Gilboa
Gilboa is the hill south of Jezreel where Saul's reign ends. The Philistines mass against him there; Saul, his armorbearer, and three of his sons fall on the same day; and the place becomes the named scene of the wound that closes the first kingdom. David's lament curses its mountains, the Chronicler retells the disaster verse-for-verse, and the recovery of Saul's bones still names Gilboa as the killing-ground.
The Encampment Before the Battle
Gilboa enters as the Israelite muster-point opposite the Philistine line at Shunem: "And the Philistines gathered themselves together, and came and encamped in Shunem: and Saul gathered all Israel together, and they encamped in Gilboa" (1Sa 28:4). The two armies face each other across the valley, and the place-name fixes Saul's army to its last hill.
Saul's Death on the Mountain
The battle-narrative opens with Israel falling on the slope: "Now the Philistines fought against Israel: and the men of Israel fled from before the Philistines, and fell down slain in mount Gilboa" (1Sa 31:1). The Philistines press through to Saul and his sons, "and the Philistines slew Jonathan, and Abinadab, and Malchishua, the sons of Saul" (1Sa 31:2). Saul, wounded by archers, asks his armorbearer to dispatch him, "Draw your sword, and thrust me through with it, or else these uncircumcised will come and thrust me through, and abuse me. But his armorbearer would not; for he was very afraid. Therefore Saul took his sword, and fell on it" (1Sa 31:4). The armorbearer follows him in death (1Sa 31:5), and the verdict is given: "So Saul died, and his three sons, and his armorbearer, and all his men too, that same day together" (1Sa 31:6). The Israelite cities of the valley and beyond Jordan are abandoned to the Philistines (1Sa 31:7). The next day's strip-the-slain detail fixes the place by name a second time: "they found Saul and his three sons fallen in mount Gilboa" (1Sa 31:8).
The Amalekite's Report
David hears the news through an Amalekite who claims first-hand witness: "As I happened by chance on mount Gilboa, I saw that Saul was leaning on his spear; and that the chariots and the horsemen stuck [close] to him" (2Sa 1:6). The runner's account places Gilboa explicitly at the center of his story.
Let There Be No Dew
David's lament curses the mountain itself for the deaths it carried: "You⁺ mountains of Gilboa, Let there be no dew nor rain on you⁺, neither fields of offerings: For there the shield of the mighty was vilely cast away, The shield of Saul, not anointed with oil" (2Sa 1:21).

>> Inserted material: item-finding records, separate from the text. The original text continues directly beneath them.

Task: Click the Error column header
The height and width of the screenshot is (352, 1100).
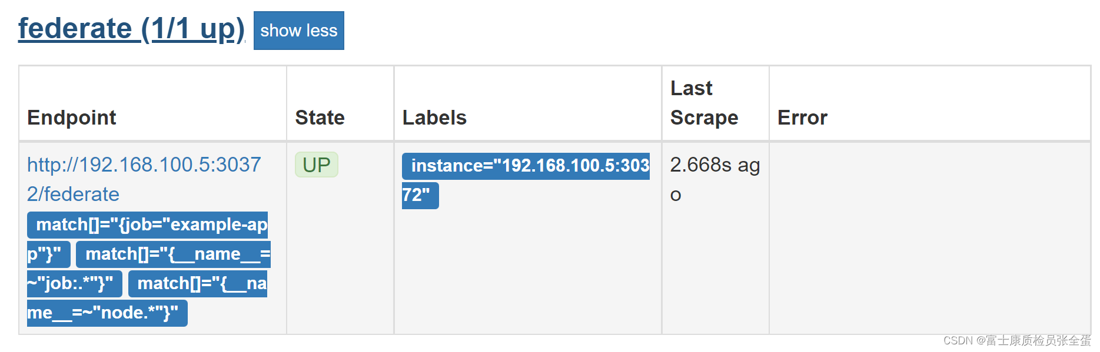Action: click(x=802, y=118)
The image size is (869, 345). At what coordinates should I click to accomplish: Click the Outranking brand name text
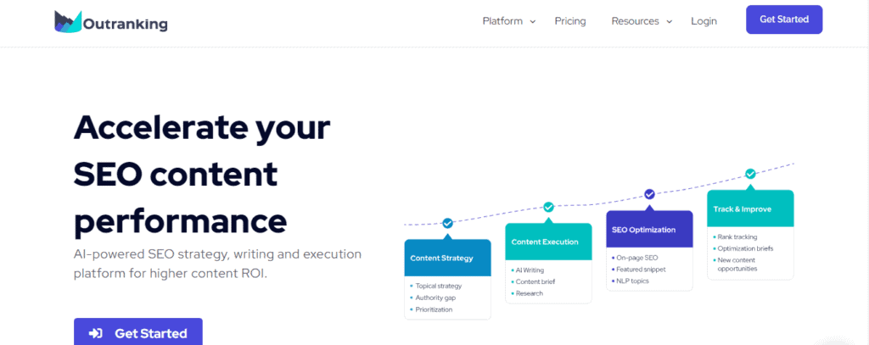point(126,24)
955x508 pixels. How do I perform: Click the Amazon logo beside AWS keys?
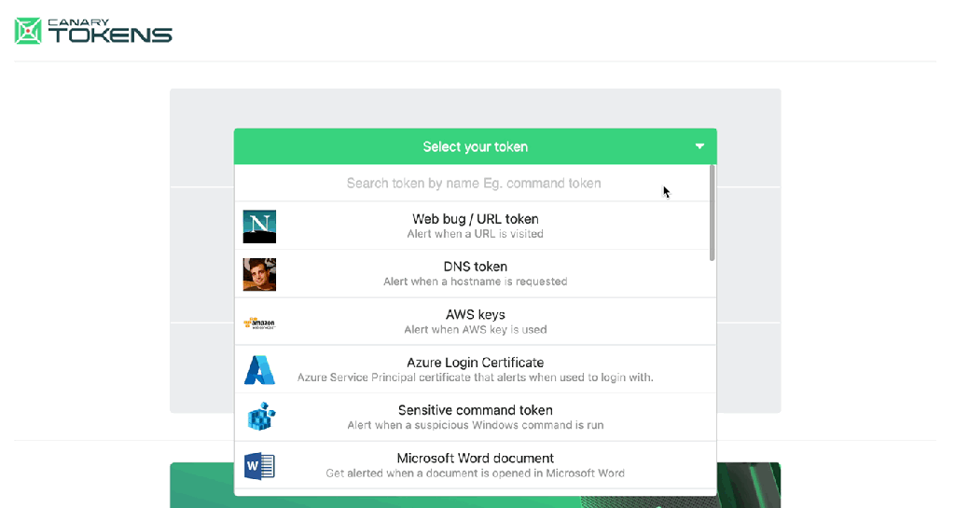coord(259,323)
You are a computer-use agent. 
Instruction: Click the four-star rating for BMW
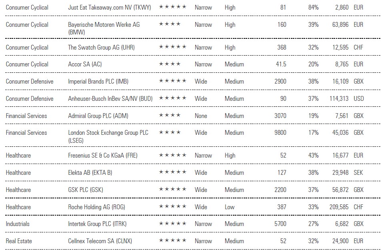tap(170, 24)
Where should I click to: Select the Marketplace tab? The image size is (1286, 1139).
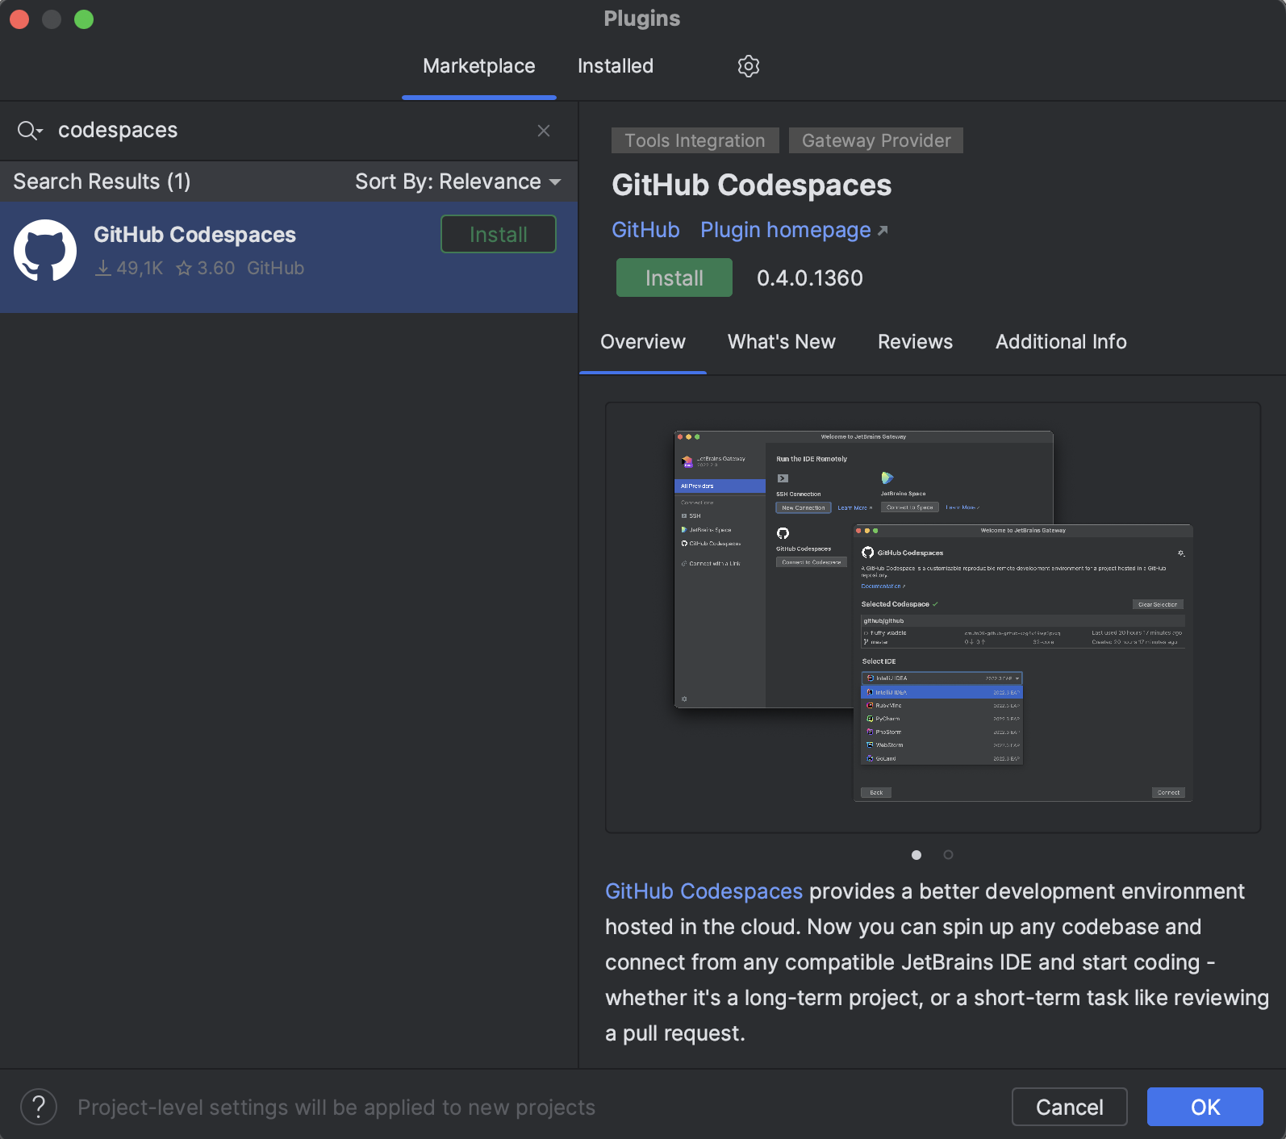point(478,66)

The mountain is addressed in plural-you, as if its slopes share the curse of having held the king's death.
The Recovery of Saul's Bones
When David later moves to honor Saul's body, Gilboa is named again as the killing-ground: "And David went and took the bones of Saul and the bones of Jonathan his son from the men of Jabesh-gilead, who had stolen them from the street of Beth-shan, where the Philistines had hanged them, in the day that the Philistines slew Saul in Gilboa" (2Sa 21:12). Beth-shan was where the bodies were displayed; Gilboa was where they died.
The Chronicler's Retelling
The Chronicler retells the same battle and ends with the same locator. "Now the Philistines fought against Israel: and the men of Israel fled from before the Philistines, and fell down slain in mount Gilboa" (1Ch 10:1). The sons fall (1Ch 10:2), the archers wound Saul (1Ch 10:3), Saul falls on his sword and the armorbearer follows (1Ch 10:4-5), and the death-verdict is given in Chronicles' even sharper form: "So Saul died, and his three sons; and all his house died together" (1Ch 10:6). Israel of the valley flees and abandons the cities (1Ch 10:7). And the next-day discovery again names the mountain: "they found Saul and his sons fallen in mount Gilboa" (1Ch 10:8). The Chronicler's account closes the same loop that 1 Samuel opened — the Philistines mass at Shunem, Saul falls on Gilboa, and the place-name marks the end of his house.